Remus handed him over. He was desperate for something else to do, something else to say, some other reason to stand in her doorway and be near Dora—the way they could just be near each other when she used to come sit on the couch with him while they each read their own book, or the way she'd lay in bed with him the day after the full moon without talking or touching him or anything. He'd made his choice when he'd broken things off with her, when Sirius had died and Remus had remembered how few friends he had in this world and how tenuous his hopes of a normal life were. He'd chosen to break things off with Dora without realizing that she had permeated into his life the way that you might soak a cake in honey before baking it twice. He'd forgotten some of the gaps she'd filled and forgotten the way things were without her—colder, yes, but also darker and plainer. That didn't make it his choice any less. It just made it a difficult choice, especially standing in her doorway now. Coming home from the werewolf colony for Christmas without jeopardizing the trust he'd earned from the others had already been quite a feat, and it wasn't one that Remus could manage often. He hadn't seen Dora since he'd gone underground and it was hard to see her now.
"I hope you're well," Remus said finally.
"Okay," Dora said. "You too, I… yes, I hope you're well too."
"Are you?" Remus asked finally. "Well?"
The fact that he never saw Dora, and had last seen her breathing deeply through what he'd hoped would be an adequate explanation of why they couldn't be together, made him worry about her. If he ever saw Kingsley or Hestia or Molly and asked about Tonks, they all told him to go ask her himself or got cryptic and vague. Well, there he was.
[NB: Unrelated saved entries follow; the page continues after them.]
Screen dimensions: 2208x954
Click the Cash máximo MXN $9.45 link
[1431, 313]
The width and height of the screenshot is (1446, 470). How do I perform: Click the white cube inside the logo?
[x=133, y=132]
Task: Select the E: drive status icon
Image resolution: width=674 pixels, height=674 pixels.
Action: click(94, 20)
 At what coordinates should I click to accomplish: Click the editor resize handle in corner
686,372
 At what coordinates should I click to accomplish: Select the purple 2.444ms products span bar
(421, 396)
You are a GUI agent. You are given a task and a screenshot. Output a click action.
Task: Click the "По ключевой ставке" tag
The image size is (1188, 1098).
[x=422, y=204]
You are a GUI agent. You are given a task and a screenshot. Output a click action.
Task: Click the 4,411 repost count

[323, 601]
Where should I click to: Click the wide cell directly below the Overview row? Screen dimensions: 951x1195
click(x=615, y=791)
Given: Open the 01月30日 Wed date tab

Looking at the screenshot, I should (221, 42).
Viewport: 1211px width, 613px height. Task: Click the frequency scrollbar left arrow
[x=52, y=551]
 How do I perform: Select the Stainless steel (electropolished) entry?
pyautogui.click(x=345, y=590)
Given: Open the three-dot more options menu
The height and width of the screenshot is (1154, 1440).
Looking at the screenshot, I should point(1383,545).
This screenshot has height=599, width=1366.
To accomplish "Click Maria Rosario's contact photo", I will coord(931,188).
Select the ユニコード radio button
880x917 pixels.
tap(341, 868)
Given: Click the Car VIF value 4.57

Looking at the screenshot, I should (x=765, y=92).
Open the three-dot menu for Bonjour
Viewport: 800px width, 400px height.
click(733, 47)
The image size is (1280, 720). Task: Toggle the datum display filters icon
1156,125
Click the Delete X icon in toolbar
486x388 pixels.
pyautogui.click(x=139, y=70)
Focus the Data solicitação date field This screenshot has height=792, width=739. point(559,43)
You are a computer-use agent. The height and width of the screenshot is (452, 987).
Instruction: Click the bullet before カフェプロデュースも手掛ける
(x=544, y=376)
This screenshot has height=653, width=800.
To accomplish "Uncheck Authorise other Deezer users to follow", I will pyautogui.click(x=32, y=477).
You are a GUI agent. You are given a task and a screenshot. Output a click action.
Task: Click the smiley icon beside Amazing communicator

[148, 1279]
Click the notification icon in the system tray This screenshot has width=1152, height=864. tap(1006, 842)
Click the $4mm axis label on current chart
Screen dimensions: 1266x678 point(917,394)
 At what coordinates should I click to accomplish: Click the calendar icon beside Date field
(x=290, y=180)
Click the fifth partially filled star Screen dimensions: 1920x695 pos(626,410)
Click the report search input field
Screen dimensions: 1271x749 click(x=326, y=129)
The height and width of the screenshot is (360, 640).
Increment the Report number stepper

She pushed a strand of brown hair back—it wasn't a particularly dark or rich or exciting shade of brown compared to her usual choices of colour. In fact, the shade made Remus think of her mother more than anything else.
"Remus, you dropped off the fudge," Dora said. "What else are you here to do? Are you going to apologize for treating me like a child who doesn't know what she wants out of life? Are you going to take back the terrible things you said about yourself? Are you going to explain why you rather risk your life than have to possibly attend an Order meeting in the same room as me? Are you going to kiss me? Because that's what I would need to be alright."
"I still care about you…" he started.
"Oh, piss off," Dora said, rolling her eyes.
"It's true," Remus said. "I care about you and I'm not due back in the colony until tomorrow morning, so I wanted to check in and…"
"If you're going to make it impossible to care about you, I can be difficult too," Dora said. "Good night, Remus. Come back to me when you're moved by something other than the holiday spirit."
"I am," Remus said. "You matter to me."
"Then come back to me when you don't hate yourself for it," Dora said. That same strand of hair fell in her face again, limp and unruly. She pushed it back. "I… I promise I don't hate you Remus. I just can't just watch and wait and… Happy Christmas, Remus."
"Happy belated Hanukkah," he said.
"Thank you," she said. Her hand hesitated on the doorknob for a minute. Maybe she had things to say too. Maybe she had answers to his questions, even. But she closed the door too, just as he had. And Remus suddenly felt it hurt from both ends, like a candle sacrificed to the night. He could have melted just as violently when he realized how badly he still loved her, how miserably the werewolf colony and the distance between them and the time apart had managed to pry that away from him.
Instead he held it together, stuffing his hands in his coat pockets and finding a hole there that needed to be darned. Last year, she had explained parts of Hanukkah to him. She had told him about the miracle of oil lasting eight days when it absolutely shouldn't have. Miraculously, they would keep on burning separately too—he was sure of it. Or at least he very much hoped so, when he set out into the night again.